Additional features on The Lodger DVD include an architectural essay on The Bunting House by Steven Jacobs that, like William Rothman’s visual essay on this disc, juxtaposes images from the film with later Hitchcock visual parallels. Both are excellent additions, especially the one by the author of Hitchcock – The Murderous Gaze whose first edition provided so many screen extracts from The Lodger that set us all on further explorations, even if we disagreed with the critic’s philosophical conclusions. This new tutorial is very much appreciated. Another feature is composer Neil Brand’s acoustic and visual explanation of the choices he made in writing a new music score to accompany this re-release both in his own manner in terms of “noir” musical contributions, references to Bernard Herrmann techniques, and a desire to make the film as accessible as possible as Hitchcock did in his own era by providing a contemporary rather than archaic museum piece accompaniment. His new score succeeds on all levels. Two essays by Philip Kemp, “The First True Hitchcock Movie” and “Playing for the Old Boys,” appear in the booklet that also complement the rest of the material in this magnificent reproduction. For both Hitchcock and Novello, Criterion will certainly “Keep the Home Fires Burning.”

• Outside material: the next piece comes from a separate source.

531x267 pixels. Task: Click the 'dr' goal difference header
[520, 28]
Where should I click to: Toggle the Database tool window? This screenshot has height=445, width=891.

Tony Williams is Professor and Area Head of Film Studies in the Department of English, Southern Illinois University at Carbondale. He is also a Contributing Editor to Film International, author of James Jones: The Limits of Eternity (Rowman & Littlefield, 2016), and co-editor of Hong Kong Neo-Noir (Edinburgh UP, 2016).
Great work as usual, Tony! The in-depth analysis of the radio production of THE LODGER is much appreciated, since I’m sure most reviewers will focus primarily on the two films. I’ve been eager to pick-up this release, since I’ve only seen DOWNHILL in a very poor copy without sound. Now if Criterion can only get the rights to THE PLEASURE GARDEN and include it as a supplement on a bigger-name Hitchcock release to help cover the costs.
As mentioned, both films gain in visual restoration. I have a copy of DOWNHILL on VHS copied form a source I can not name but Ken Mogg’s THE ALFRED HITCHCOCK STORY has a good section on DOWNHILL. Both he and I agree on the significance of the scene I cite in DOWNHILL and there are many other gems in this film such as the casting of Robin Irvine as the deceitful partner, a role he repeats in EASY VIRTUE by his rejection of Larita. Due to his antipathy to all things British Robin Wood detested Herbert Marshall and thought him ideally cast as the villain in FOREIGN CORRESPONDENT. He would have been amused at Hitchcock casting him as Jack the Ripper in this radio version.